Please help us to continue this positive trajectory! The Seton Hall Pledge, which you’ve all agreed to, addresses how you as members of the Pirate Community can chip in to combat COVID in off campus life.

Specifically, the pledge states, “I will protect others by:

  • Maintaining appropriate physical distancing in all settings, both on and off campuses.
  • Wearing an appropriate face mask in public settings on and off campus, classrooms, hallways, campus pathways, common
    workspaces, meeting rooms, and gathering spaces.”

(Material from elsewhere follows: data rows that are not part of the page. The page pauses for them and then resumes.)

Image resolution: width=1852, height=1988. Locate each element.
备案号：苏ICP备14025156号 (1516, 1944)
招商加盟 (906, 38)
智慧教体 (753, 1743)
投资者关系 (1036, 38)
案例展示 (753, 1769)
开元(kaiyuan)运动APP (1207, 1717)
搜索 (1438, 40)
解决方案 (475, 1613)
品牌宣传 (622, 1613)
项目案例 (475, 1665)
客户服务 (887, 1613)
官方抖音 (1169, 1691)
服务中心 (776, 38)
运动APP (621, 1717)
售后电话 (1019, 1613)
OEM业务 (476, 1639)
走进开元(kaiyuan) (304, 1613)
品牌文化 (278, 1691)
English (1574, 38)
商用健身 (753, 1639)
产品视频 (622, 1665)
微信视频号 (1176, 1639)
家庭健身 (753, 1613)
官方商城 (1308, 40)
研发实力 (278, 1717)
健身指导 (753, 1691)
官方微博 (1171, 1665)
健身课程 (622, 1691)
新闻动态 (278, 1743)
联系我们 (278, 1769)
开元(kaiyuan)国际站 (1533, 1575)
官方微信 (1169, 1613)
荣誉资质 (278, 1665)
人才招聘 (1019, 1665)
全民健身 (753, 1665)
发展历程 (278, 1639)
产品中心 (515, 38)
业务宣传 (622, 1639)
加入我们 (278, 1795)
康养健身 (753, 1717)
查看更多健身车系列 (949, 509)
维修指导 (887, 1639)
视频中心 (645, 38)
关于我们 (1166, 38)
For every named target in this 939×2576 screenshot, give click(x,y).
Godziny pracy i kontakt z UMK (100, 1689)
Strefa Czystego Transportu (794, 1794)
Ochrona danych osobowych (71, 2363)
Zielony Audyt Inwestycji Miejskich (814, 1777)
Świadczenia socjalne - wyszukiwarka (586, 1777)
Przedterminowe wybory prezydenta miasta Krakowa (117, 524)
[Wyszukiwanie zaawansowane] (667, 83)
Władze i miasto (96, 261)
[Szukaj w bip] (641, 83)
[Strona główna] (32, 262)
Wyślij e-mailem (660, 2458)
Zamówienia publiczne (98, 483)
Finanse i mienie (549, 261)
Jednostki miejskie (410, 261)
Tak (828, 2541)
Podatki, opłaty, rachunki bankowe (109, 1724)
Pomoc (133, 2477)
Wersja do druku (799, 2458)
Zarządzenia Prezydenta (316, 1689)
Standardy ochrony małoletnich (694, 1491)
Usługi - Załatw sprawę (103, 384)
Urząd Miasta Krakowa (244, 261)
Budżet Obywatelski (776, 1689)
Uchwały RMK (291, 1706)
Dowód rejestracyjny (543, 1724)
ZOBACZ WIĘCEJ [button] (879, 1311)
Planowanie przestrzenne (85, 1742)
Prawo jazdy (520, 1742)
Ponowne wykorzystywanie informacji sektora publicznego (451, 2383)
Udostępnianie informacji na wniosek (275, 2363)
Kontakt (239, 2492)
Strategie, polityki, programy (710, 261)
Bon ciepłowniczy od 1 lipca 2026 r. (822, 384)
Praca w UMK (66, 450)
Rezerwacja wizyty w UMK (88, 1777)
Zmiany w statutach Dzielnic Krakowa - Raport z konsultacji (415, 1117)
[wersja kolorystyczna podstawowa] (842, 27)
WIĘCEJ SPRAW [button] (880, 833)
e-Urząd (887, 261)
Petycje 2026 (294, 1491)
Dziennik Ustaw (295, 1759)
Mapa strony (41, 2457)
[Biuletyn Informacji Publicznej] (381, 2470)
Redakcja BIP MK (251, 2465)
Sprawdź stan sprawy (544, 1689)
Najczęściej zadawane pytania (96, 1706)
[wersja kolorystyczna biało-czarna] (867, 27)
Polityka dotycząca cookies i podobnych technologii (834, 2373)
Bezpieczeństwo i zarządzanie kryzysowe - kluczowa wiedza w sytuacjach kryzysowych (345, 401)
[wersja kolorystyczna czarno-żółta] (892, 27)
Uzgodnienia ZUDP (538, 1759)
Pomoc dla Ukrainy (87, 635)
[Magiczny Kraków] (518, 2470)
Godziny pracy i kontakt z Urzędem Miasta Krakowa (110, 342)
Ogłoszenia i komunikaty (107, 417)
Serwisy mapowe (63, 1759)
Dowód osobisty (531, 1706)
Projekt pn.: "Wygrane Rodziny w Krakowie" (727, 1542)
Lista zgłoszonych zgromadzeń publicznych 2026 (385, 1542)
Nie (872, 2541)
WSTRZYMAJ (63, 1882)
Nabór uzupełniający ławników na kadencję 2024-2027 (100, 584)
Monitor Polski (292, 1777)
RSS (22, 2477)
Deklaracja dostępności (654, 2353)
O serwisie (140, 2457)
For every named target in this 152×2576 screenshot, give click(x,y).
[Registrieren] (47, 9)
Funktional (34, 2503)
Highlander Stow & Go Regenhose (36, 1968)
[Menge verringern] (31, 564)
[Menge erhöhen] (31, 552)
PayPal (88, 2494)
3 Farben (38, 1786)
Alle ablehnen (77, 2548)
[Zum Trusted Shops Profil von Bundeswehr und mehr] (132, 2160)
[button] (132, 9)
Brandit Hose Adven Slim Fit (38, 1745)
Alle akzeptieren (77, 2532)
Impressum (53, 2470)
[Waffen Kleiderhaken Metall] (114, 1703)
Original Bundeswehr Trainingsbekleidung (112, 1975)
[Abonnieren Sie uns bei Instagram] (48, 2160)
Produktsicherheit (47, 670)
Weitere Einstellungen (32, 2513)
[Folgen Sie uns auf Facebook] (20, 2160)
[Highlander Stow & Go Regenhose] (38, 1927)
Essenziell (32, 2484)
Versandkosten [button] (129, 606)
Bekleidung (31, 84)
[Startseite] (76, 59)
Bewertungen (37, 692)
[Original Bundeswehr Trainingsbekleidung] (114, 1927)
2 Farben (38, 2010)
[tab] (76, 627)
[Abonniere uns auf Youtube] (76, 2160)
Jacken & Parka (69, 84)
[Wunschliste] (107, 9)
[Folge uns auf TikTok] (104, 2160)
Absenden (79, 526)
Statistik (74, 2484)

We also remind you that indoor gatherings in excess of 25% of the room capacity and 25 people max and outdoor gatherings in excess of 500 people with social distance practicing are prohibited by state law. We trust that you’ll all act responsibly and follow both the pledge and related local, county and state law – thank you for your part in keeping yourselves and your local community safe and healthy. We are hoping that there will be very few outliers who instead take a path that puts themselves or local residents at risk of COVID hospitalization or worse, death. We have been assured by SHU leadership that those that do violate the pledge and/or related law will be subject to the sanctions listed in the Student Code of Conduct as well as any legal consequences indicated by said actions.